Problem to work on: An exact copy of the records below is required, and it must contain no pictures.

=== Data shown ===

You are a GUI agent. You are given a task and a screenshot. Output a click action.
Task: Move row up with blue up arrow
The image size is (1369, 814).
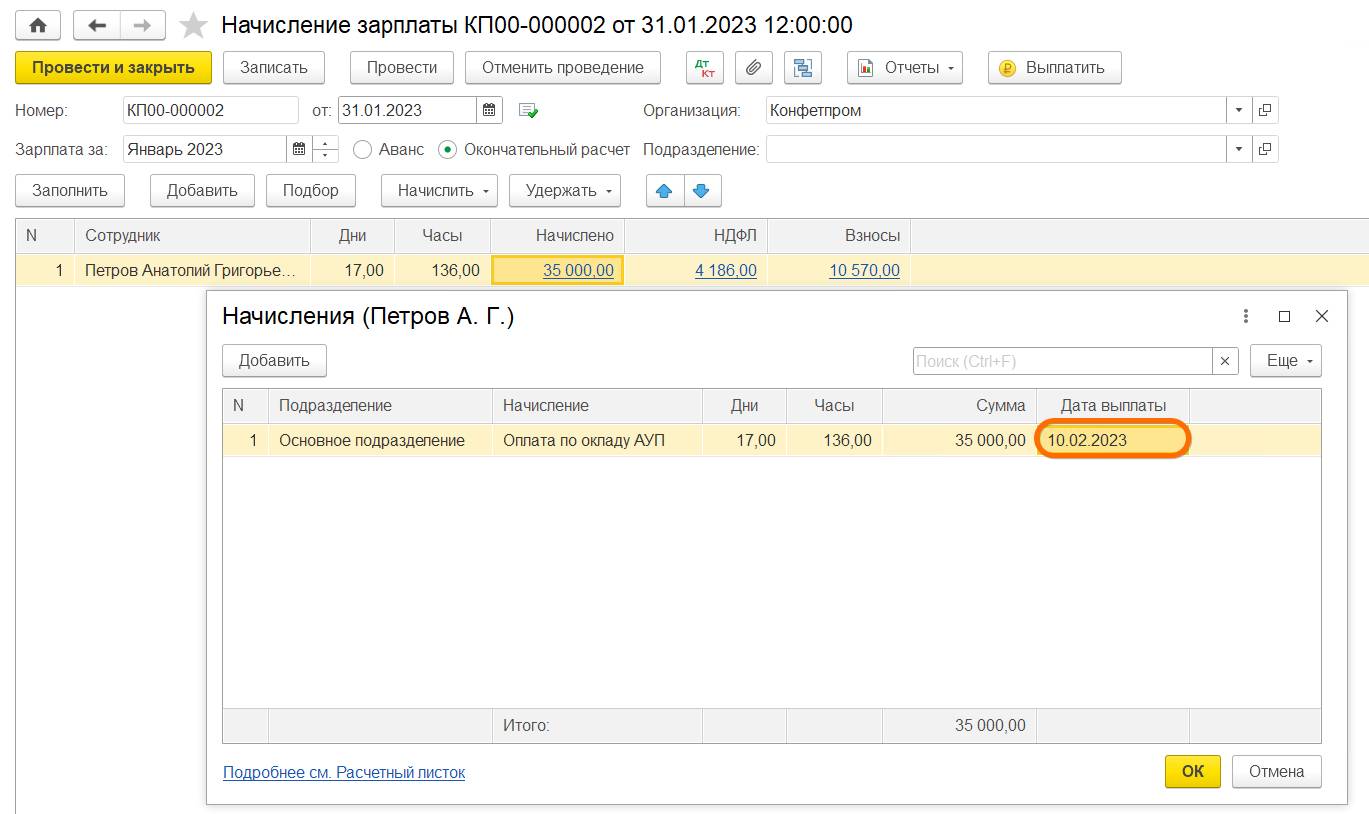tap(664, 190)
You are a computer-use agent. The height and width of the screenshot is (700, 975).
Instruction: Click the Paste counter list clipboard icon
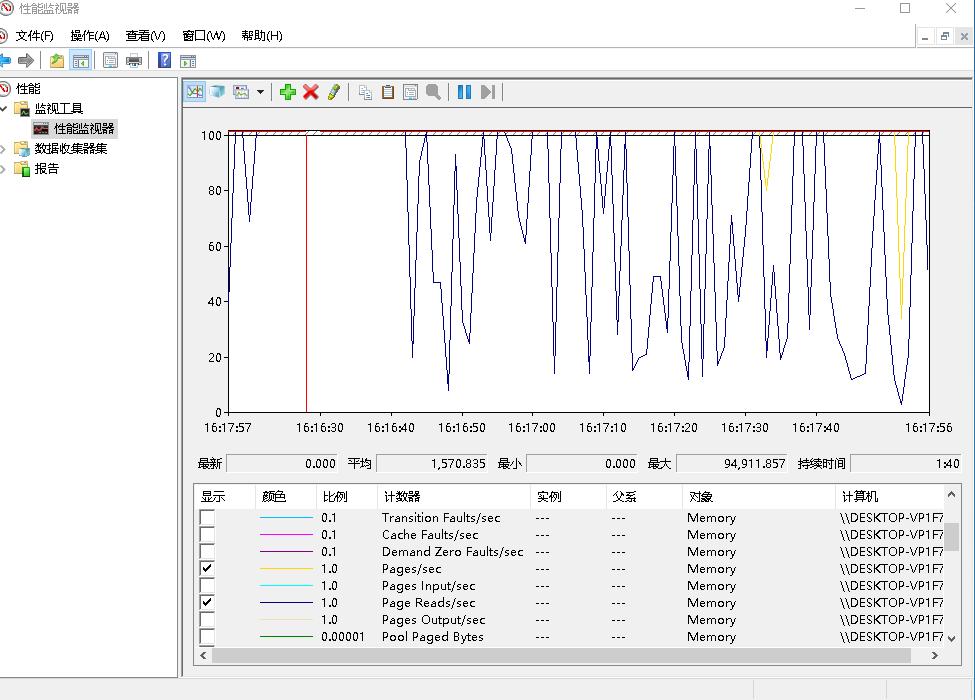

===

Response for this exercise:
You are a GUI agent. You are given a task and a screenshot. Output a click action.
Task: Move row up with blue up arrow
The image size is (1369, 814).
tap(664, 190)
You are a computer-use agent. The height and width of the screenshot is (700, 975).
Instruction: Click the Paste counter list clipboard icon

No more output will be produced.